Raw data ::
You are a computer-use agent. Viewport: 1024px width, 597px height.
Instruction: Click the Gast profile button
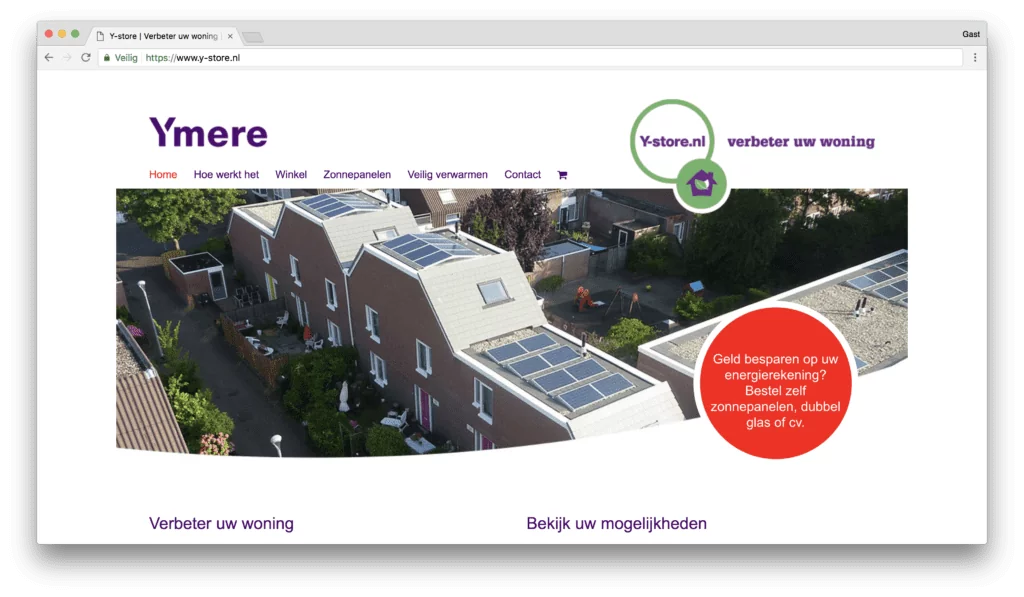pos(970,34)
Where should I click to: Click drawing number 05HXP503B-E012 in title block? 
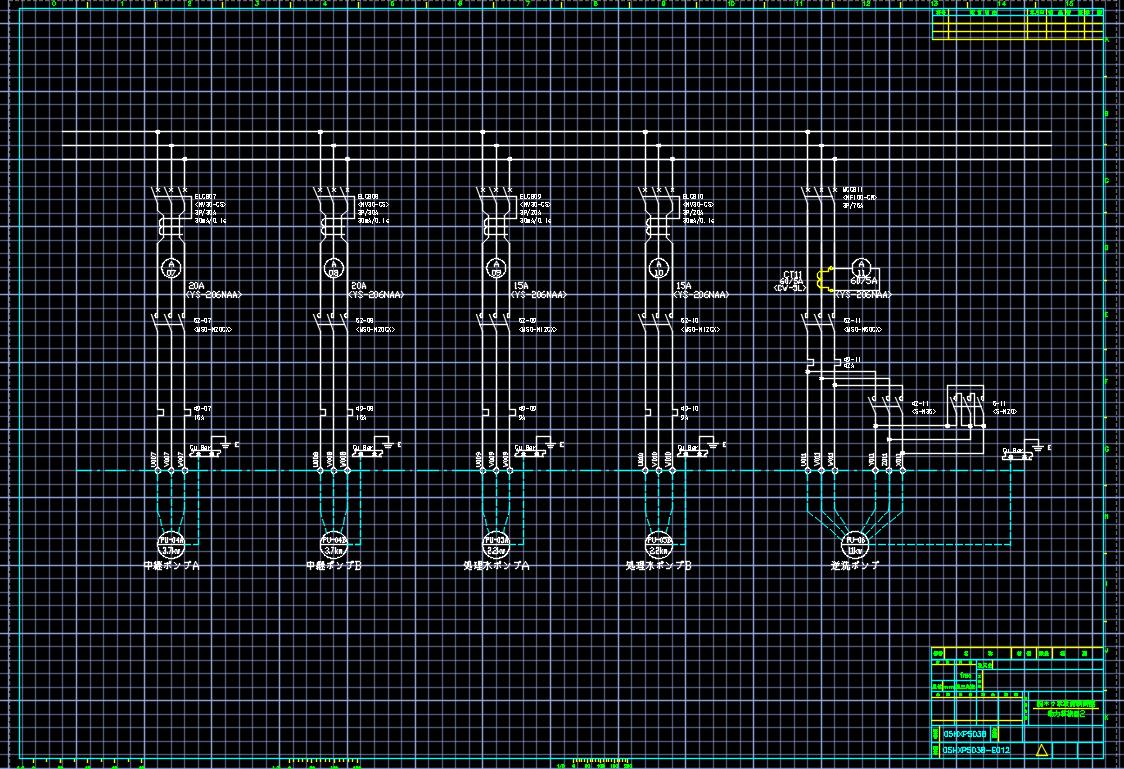[976, 750]
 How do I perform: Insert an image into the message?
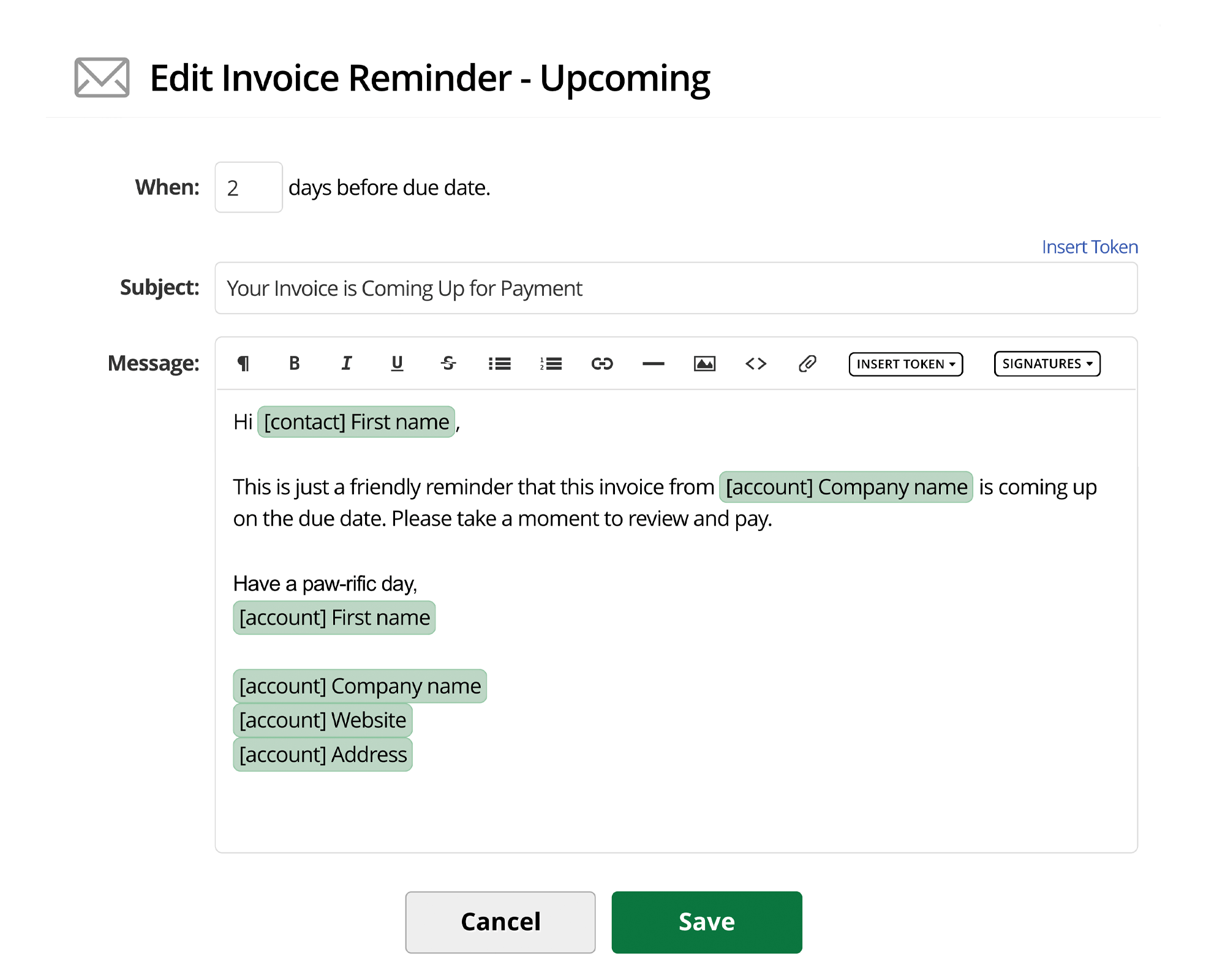tap(704, 363)
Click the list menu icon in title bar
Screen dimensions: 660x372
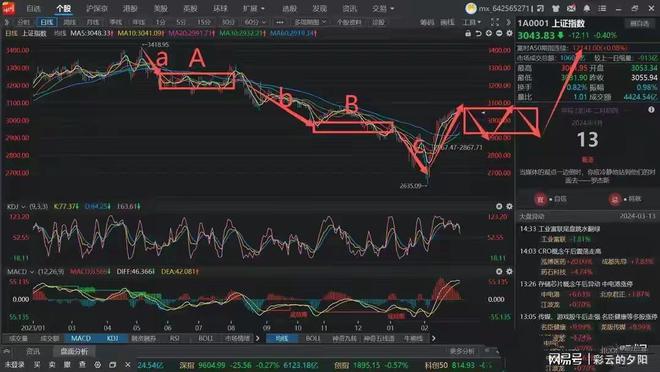(x=602, y=8)
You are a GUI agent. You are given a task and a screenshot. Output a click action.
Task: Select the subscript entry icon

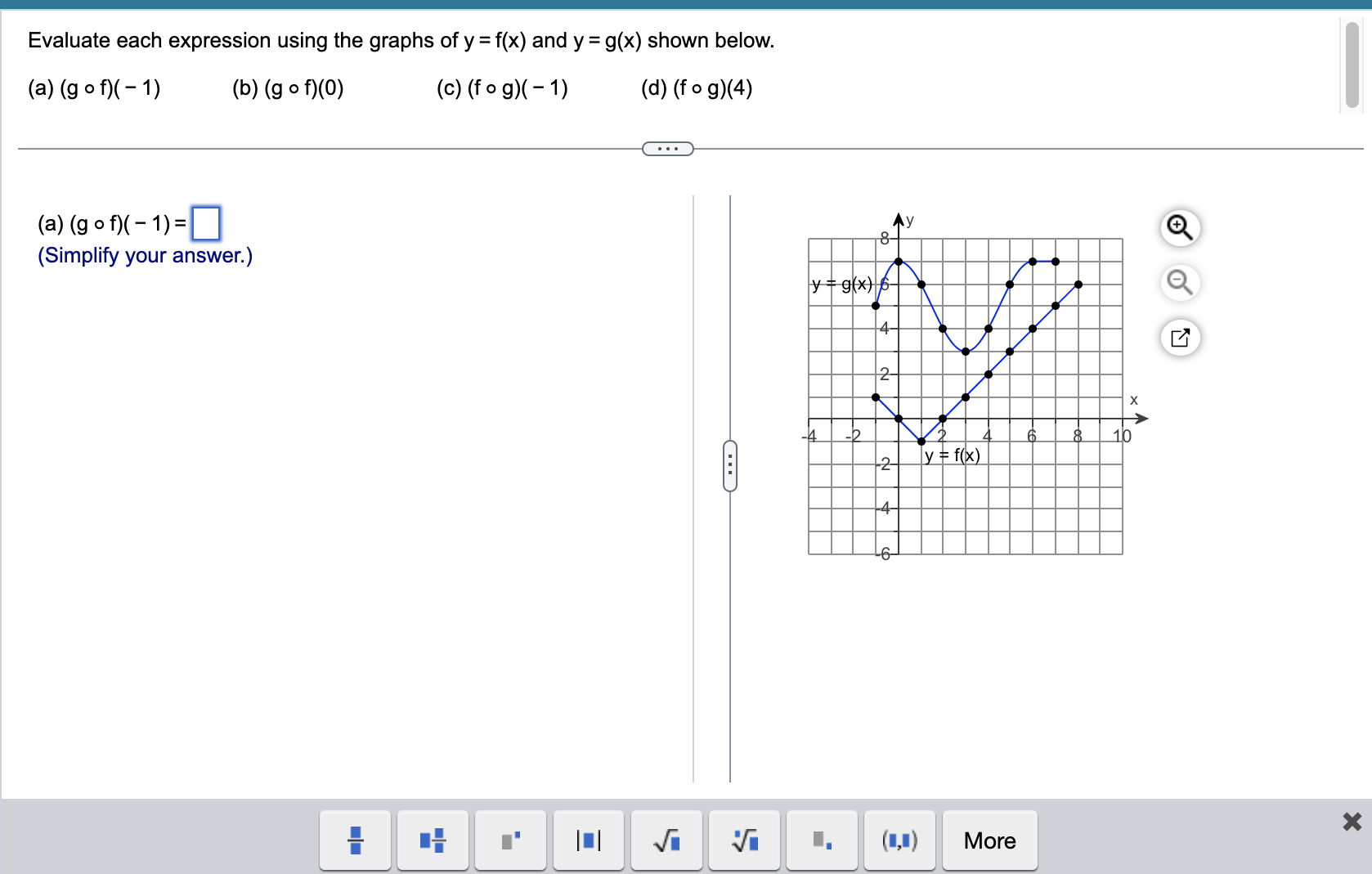coord(822,840)
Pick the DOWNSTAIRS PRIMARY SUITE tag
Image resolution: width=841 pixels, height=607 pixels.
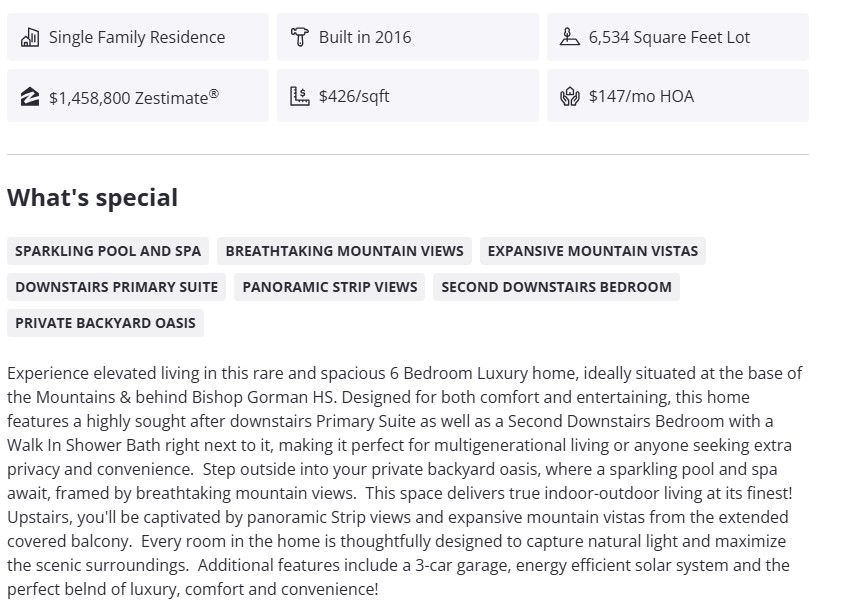[x=117, y=287]
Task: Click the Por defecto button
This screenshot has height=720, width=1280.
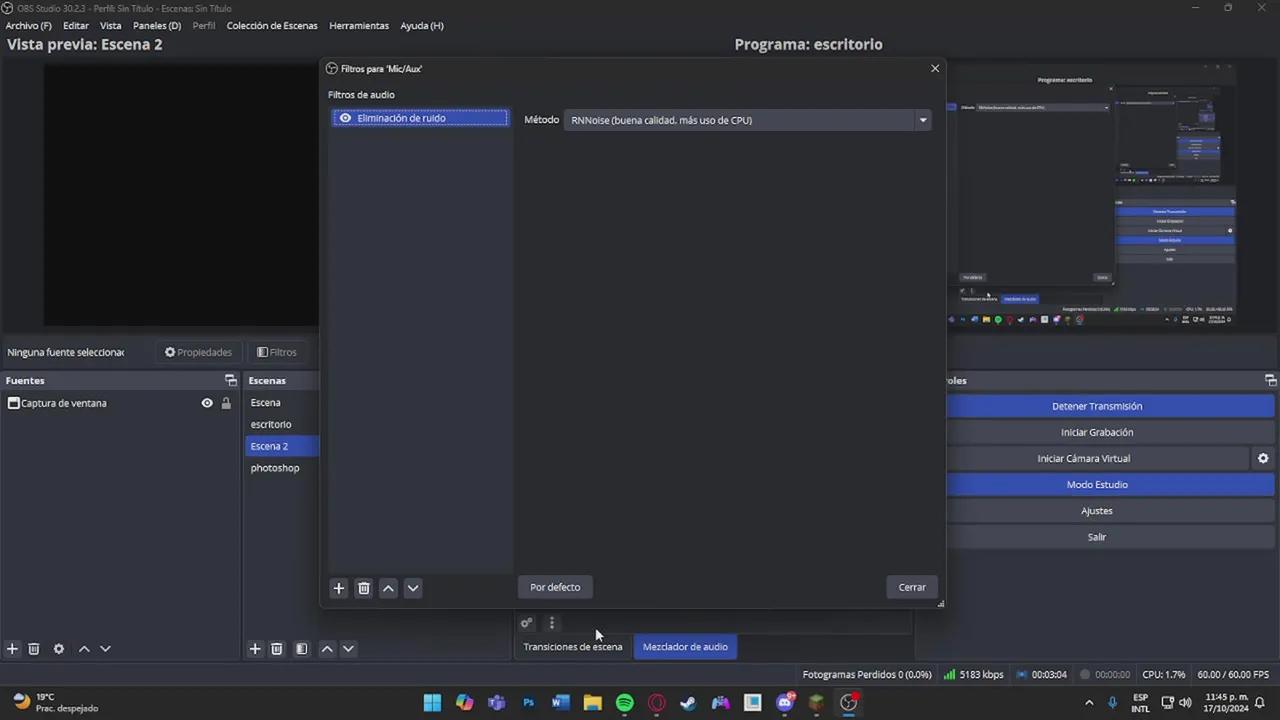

Given problem ::
Please format the lines above as a JSON list of strings, one string per line, skipping blank lines and leaving out the pictures.

Solution for this task ::
[
  "You are a computer-use agent. Viewport: 1024px width, 597px height.",
  "Instruction: Click the Gast profile button",
  "pos(970,34)",
  "Where should I click to: Click drawing number 05HXP503B-E012 in title block? ",
  "[976, 750]",
  " How do I perform: Insert an image into the message?",
  "tap(704, 363)",
  "Click the list menu icon in title bar",
  "Screen dimensions: 660x372",
  "(x=602, y=8)",
  "You are a GUI agent. You are given a task and a screenshot. Output a click action.",
  "Task: Select the subscript entry icon",
  "coord(822,840)",
  "Pick the DOWNSTAIRS PRIMARY SUITE tag",
  "Image resolution: width=841 pixels, height=607 pixels.",
  "[x=117, y=287]",
  "Task: Click the Por defecto button",
  "This screenshot has height=720, width=1280."
]